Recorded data

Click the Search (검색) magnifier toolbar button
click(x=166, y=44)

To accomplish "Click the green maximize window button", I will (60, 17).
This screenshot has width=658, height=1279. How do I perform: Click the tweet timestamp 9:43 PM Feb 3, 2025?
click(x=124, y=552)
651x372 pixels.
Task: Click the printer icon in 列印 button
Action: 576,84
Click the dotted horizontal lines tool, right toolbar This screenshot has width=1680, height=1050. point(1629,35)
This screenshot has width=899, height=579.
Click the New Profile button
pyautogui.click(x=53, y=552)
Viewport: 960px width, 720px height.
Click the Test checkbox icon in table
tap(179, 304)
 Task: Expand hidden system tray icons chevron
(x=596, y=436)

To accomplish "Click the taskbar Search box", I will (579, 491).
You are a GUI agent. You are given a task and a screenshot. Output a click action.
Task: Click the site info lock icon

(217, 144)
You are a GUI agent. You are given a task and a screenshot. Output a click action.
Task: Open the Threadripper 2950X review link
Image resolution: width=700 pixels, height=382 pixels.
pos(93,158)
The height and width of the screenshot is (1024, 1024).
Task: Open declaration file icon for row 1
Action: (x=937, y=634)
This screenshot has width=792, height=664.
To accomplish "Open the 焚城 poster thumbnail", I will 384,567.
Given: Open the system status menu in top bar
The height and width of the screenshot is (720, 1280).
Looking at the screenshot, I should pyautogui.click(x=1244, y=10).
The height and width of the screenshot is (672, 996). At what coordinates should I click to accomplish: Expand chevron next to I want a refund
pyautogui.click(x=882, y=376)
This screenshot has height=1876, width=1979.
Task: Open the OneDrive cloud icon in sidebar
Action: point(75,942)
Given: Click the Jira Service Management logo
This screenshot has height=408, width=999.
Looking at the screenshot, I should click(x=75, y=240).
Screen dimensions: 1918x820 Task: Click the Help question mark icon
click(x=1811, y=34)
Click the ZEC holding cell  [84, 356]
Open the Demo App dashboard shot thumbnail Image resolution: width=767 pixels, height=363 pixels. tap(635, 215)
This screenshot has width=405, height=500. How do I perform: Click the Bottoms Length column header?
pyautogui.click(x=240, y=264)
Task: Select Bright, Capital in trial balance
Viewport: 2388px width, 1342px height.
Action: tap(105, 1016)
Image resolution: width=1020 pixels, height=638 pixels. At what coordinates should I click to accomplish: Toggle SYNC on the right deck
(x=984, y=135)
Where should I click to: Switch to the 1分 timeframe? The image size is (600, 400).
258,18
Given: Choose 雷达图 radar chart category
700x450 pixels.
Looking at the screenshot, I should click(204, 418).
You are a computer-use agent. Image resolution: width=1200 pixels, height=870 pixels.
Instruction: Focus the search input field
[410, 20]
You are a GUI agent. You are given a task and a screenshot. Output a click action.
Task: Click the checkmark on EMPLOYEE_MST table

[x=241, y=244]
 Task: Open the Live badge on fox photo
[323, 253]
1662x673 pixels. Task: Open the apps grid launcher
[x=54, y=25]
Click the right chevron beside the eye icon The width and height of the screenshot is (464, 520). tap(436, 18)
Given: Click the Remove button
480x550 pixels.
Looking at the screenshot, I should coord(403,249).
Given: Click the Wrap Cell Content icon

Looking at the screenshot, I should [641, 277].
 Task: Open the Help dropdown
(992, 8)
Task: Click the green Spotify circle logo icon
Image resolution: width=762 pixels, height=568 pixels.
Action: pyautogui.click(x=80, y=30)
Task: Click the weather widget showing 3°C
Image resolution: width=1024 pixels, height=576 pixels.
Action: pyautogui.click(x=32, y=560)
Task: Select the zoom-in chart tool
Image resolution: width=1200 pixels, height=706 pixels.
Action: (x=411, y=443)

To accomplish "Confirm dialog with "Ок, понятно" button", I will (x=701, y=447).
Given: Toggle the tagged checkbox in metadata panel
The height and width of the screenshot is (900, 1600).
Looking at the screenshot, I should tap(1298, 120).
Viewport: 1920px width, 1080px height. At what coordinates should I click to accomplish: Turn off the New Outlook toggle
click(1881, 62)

**Required work**. Nothing may be omitted; retype every record exactly.

**Result of the task**.
Click the Search (검색) magnifier toolbar button
click(x=166, y=44)

To accomplish "Click the green maximize window button", I will (60, 17).
This screenshot has width=658, height=1279. How do I perform: Click the tweet timestamp 9:43 PM Feb 3, 2025?
click(x=124, y=552)
651x372 pixels.
Task: Click the printer icon in 列印 button
Action: 576,84
Click the dotted horizontal lines tool, right toolbar This screenshot has width=1680, height=1050. point(1629,35)
This screenshot has width=899, height=579.
Click the New Profile button
pyautogui.click(x=53, y=552)
Viewport: 960px width, 720px height.
Click the Test checkbox icon in table
tap(179, 304)
 Task: Expand hidden system tray icons chevron
(x=596, y=436)

To accomplish "Click the taskbar Search box", I will (579, 491).
You are a GUI agent. You are given a task and a screenshot. Output a click action.
Task: Click the site info lock icon

(217, 144)
You are a GUI agent. You are given a task and a screenshot. Output a click action.
Task: Open the Threadripper 2950X review link
Image resolution: width=700 pixels, height=382 pixels.
pos(93,158)
The height and width of the screenshot is (1024, 1024).
Task: Open declaration file icon for row 1
Action: (x=937, y=634)
This screenshot has width=792, height=664.
To accomplish "Open the 焚城 poster thumbnail", I will 384,567.
Given: Open the system status menu in top bar
The height and width of the screenshot is (720, 1280).
Looking at the screenshot, I should pyautogui.click(x=1244, y=10).
The height and width of the screenshot is (672, 996). At what coordinates should I click to accomplish: Expand chevron next to I want a refund
pyautogui.click(x=882, y=376)
This screenshot has height=1876, width=1979.
Task: Open the OneDrive cloud icon in sidebar
Action: point(75,942)
Given: Click the Jira Service Management logo
This screenshot has height=408, width=999.
Looking at the screenshot, I should click(x=75, y=240).
Screen dimensions: 1918x820 Task: Click the Help question mark icon
click(x=1811, y=34)
Click the ZEC holding cell  [84, 356]
Open the Demo App dashboard shot thumbnail Image resolution: width=767 pixels, height=363 pixels. tap(635, 215)
This screenshot has width=405, height=500. How do I perform: Click the Bottoms Length column header?
pyautogui.click(x=240, y=264)
Task: Select Bright, Capital in trial balance
Viewport: 2388px width, 1342px height.
Action: tap(105, 1016)
Image resolution: width=1020 pixels, height=638 pixels. At what coordinates should I click to accomplish: Toggle SYNC on the right deck
(x=984, y=135)
Where should I click to: Switch to the 1分 timeframe? The image size is (600, 400).
258,18
Given: Choose 雷达图 radar chart category
700x450 pixels.
Looking at the screenshot, I should click(204, 418).
You are a computer-use agent. Image resolution: width=1200 pixels, height=870 pixels.
Instruction: Focus the search input field
[410, 20]
You are a GUI agent. You are given a task and a screenshot. Output a click action.
Task: Click the checkmark on EMPLOYEE_MST table

[x=241, y=244]
 Task: Open the Live badge on fox photo
[323, 253]
1662x673 pixels. Task: Open the apps grid launcher
[x=54, y=25]
Click the right chevron beside the eye icon The width and height of the screenshot is (464, 520). tap(436, 18)
Given: Click the Remove button
480x550 pixels.
Looking at the screenshot, I should coord(403,249).
Given: Click the Wrap Cell Content icon

Looking at the screenshot, I should [641, 277].
 Task: Open the Help dropdown
(992, 8)
Task: Click the green Spotify circle logo icon
Image resolution: width=762 pixels, height=568 pixels.
Action: pyautogui.click(x=80, y=30)
Task: Click the weather widget showing 3°C
Image resolution: width=1024 pixels, height=576 pixels.
Action: pyautogui.click(x=32, y=560)
Task: Select the zoom-in chart tool
Image resolution: width=1200 pixels, height=706 pixels.
Action: (x=411, y=443)

To accomplish "Confirm dialog with "Ок, понятно" button", I will (x=701, y=447).
Given: Toggle the tagged checkbox in metadata panel
The height and width of the screenshot is (900, 1600).
Looking at the screenshot, I should tap(1298, 120).
Viewport: 1920px width, 1080px height. At what coordinates should I click to accomplish: Turn off the New Outlook toggle
click(1881, 62)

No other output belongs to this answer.